The market is never wrong, opinions often are. As a result trading involves training and controlled behavior. That means having a trade plan where control is obtained by enforcing trading executions for entry and exit strategies,
A trade plan provides the rules of engagement and authority (the markets are always right). The reason traders use stop-loss orders is because they work. Gaps notwithstanding, stops are the best way to take you and your emotions out of a trade. Use stops. The one time you lose because you did not use a stop is the lesson you will have taught yourself to do so. Let them do the work while you search for new trades.
Discipline (a trade plan) is what will make you take a profit at the right time, get out with a small loss at the right time, wait for the right entry point or perhaps not trade at all. When you can walk away from a trade where you left money on the table or you saved yourself a bundle or where you missed a big, big move without whining about it, you’re on your way to self-control.
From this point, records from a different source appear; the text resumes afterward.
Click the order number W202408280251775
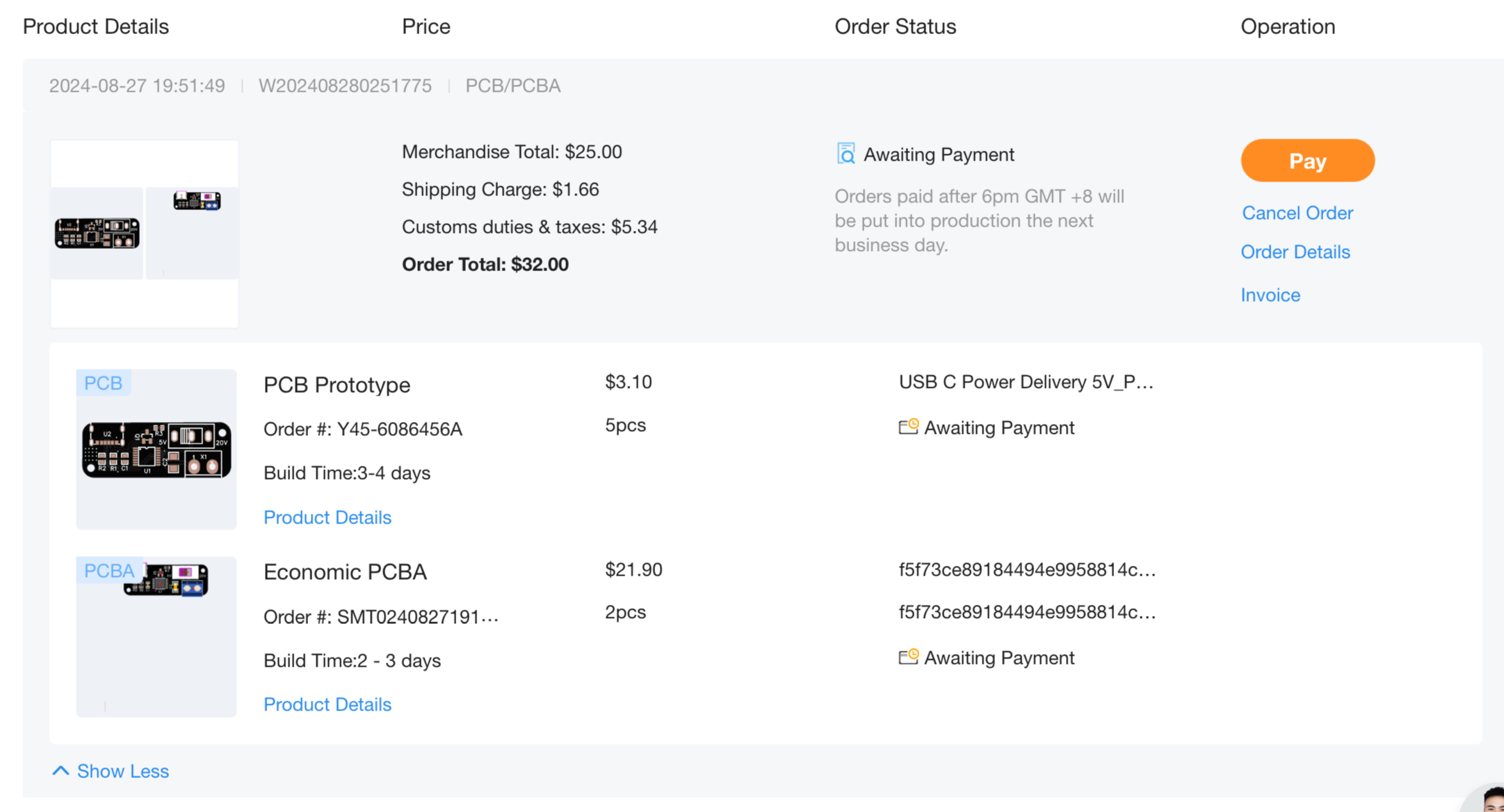1504x812 pixels. tap(345, 86)
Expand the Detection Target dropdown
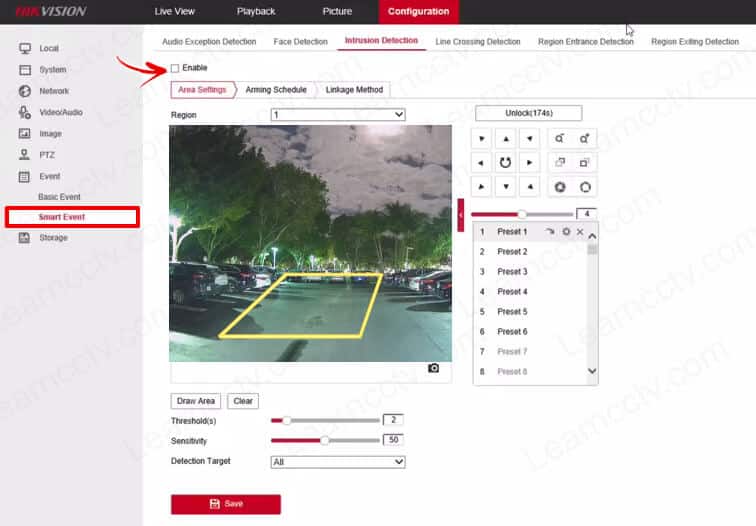Viewport: 756px width, 526px height. click(338, 462)
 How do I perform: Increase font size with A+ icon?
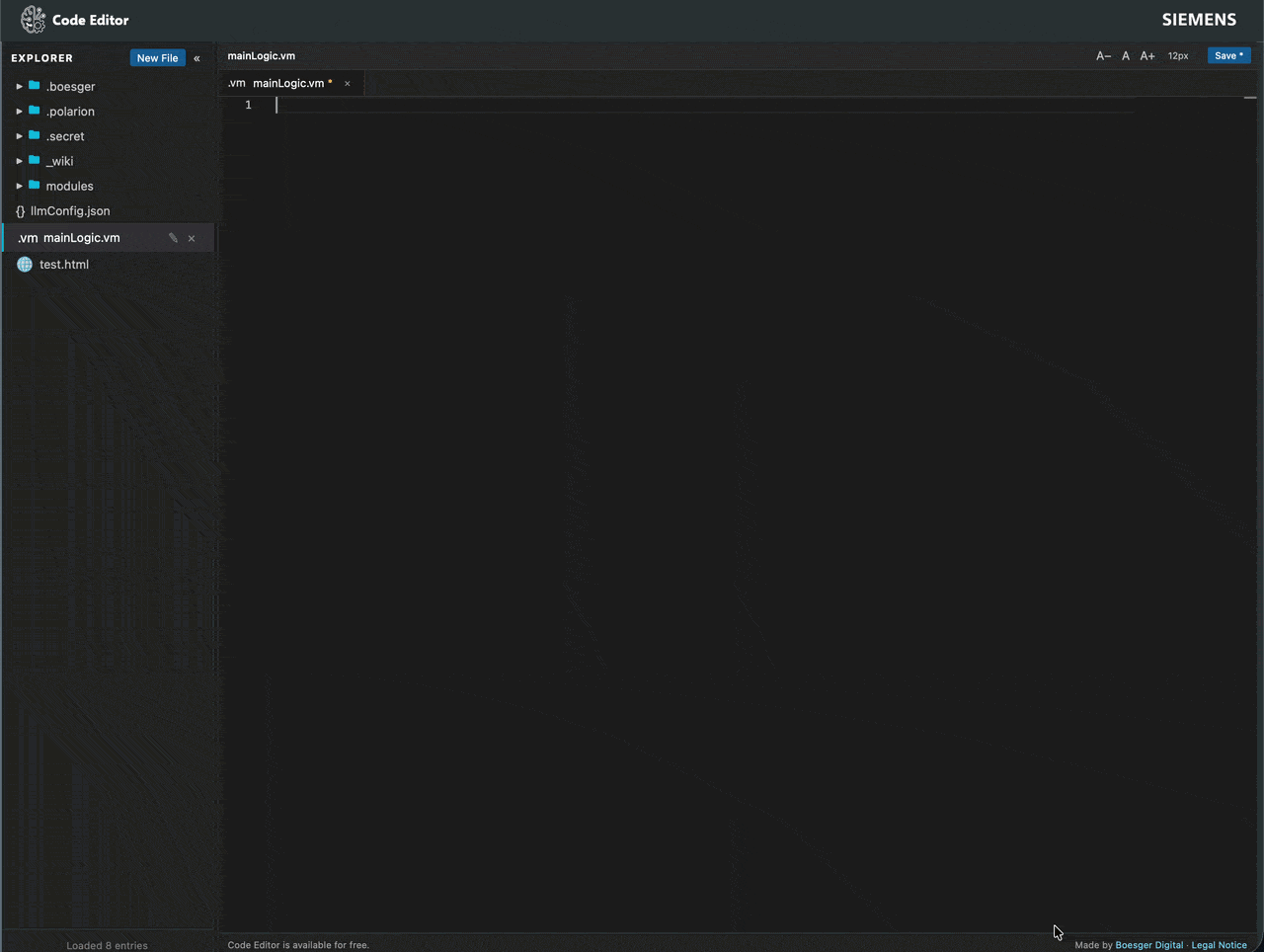coord(1147,56)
This is incredibly important and the way to master this is to focus on not losing instead of focusing on the potential profit. Let me repeat that: focus on not losing rather than the potential profit. Take care of your funds, your asset base, remember, it’s the commodity of your trading business. No money, no trading, no business. Profits will follow if you at least follow this rule regarding money management. I think I can safely guarantee that rule.
Remember, it is large sums of money from the mutual funds, pension funds, banks, and money managers that drive the markets. They too work in this environment. Are they immune from emotions? Does their job performance depend on their portfolio’s performance? Don’t they have to answer to their board of directors, their shareholders? Programmed trading is still made up of humans doing the programming. The elements of fear and greed are alive and well for all players.
After this discussion and regarding our current situation in our beloved and much maligned stock market, all I can say is: the only thing we have to fear is the lack of fear itself.